Baca artikel Popmama lainnya di IDN App
For
You

10 Puisi R.A. Kartini untuk Anak SD

Digitalcollections.universiteitleiden.nl

Mama, Hari Kartini bukan hanya perihal merayakan hari lahir Kartini dan perjuangan apa yang telah dilakukannya untuk memajukan pendidikan perempuan.

Hari Kartini ada, juga agar kita bisa merenungkan ulang kesadaran akan emansipasi diri kita sendiri.

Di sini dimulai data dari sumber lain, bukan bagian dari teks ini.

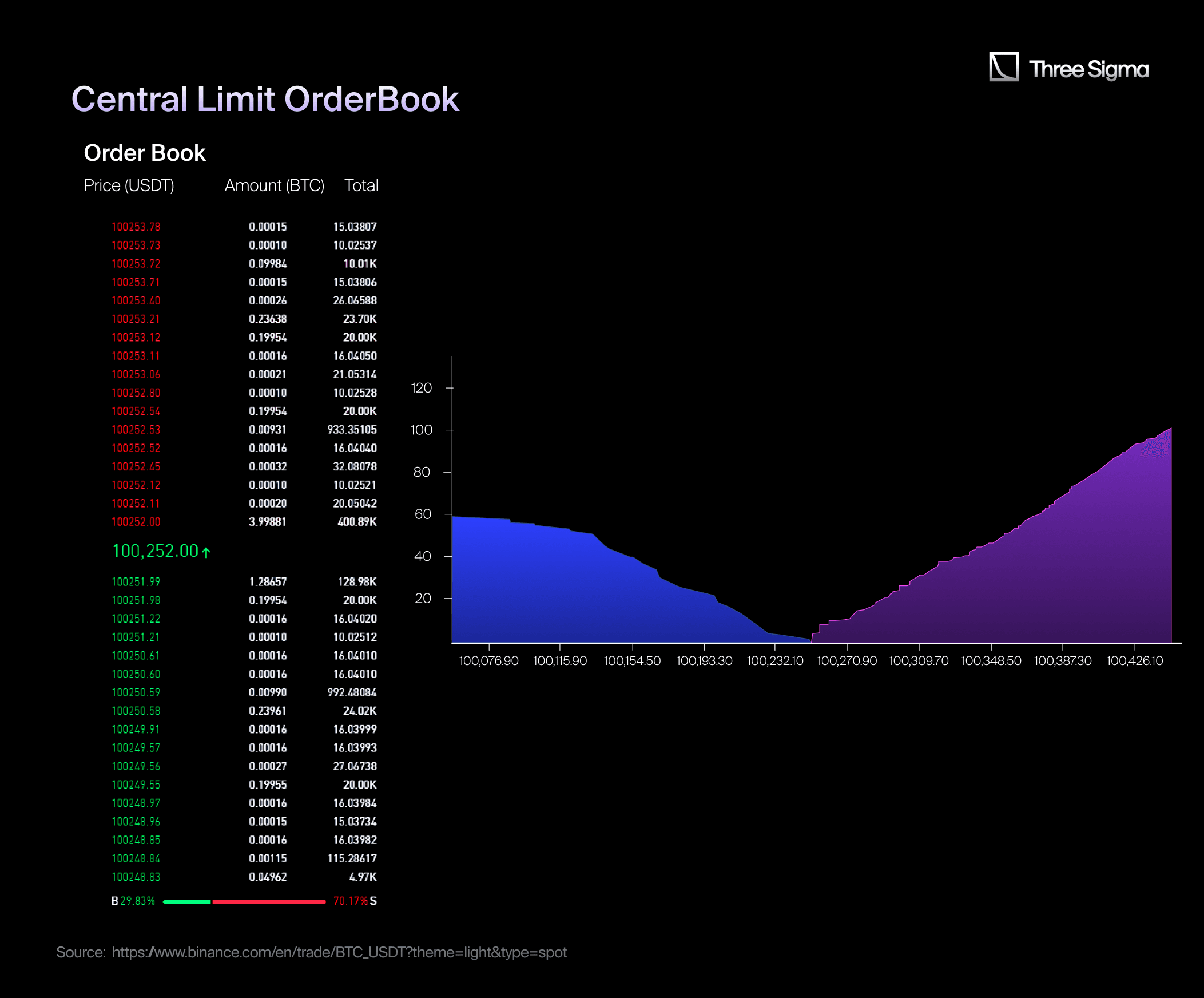Open the Binance source URL link
This screenshot has width=1204, height=998.
[339, 952]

Kebebasan apa yang saat ini belum bisa kita capai. 

Berikut adalah 10 puisi R.A. Kartini untuk anak SD yang Popmama.com kumpulkan dari berbagai sumber. Puisi-puisi ini berhubungan dengan perjuangan dan tantangan kehidupan perempuan:

1. Perempuan (Siti Nuraini)

Perempuan lena mematah-matahkan
seranting kering, bersandar di jendela tinggi
empat persegi, rahasia kejauhan
di luar memanggil, di hatinya hingga rasa ganjil

Jiwanya mesra, danau terbuka
alam kedua bagi kehidupan di pinggir
Kasih dan dambanya
beriak di dasar, tiada sekali diberinya gilir.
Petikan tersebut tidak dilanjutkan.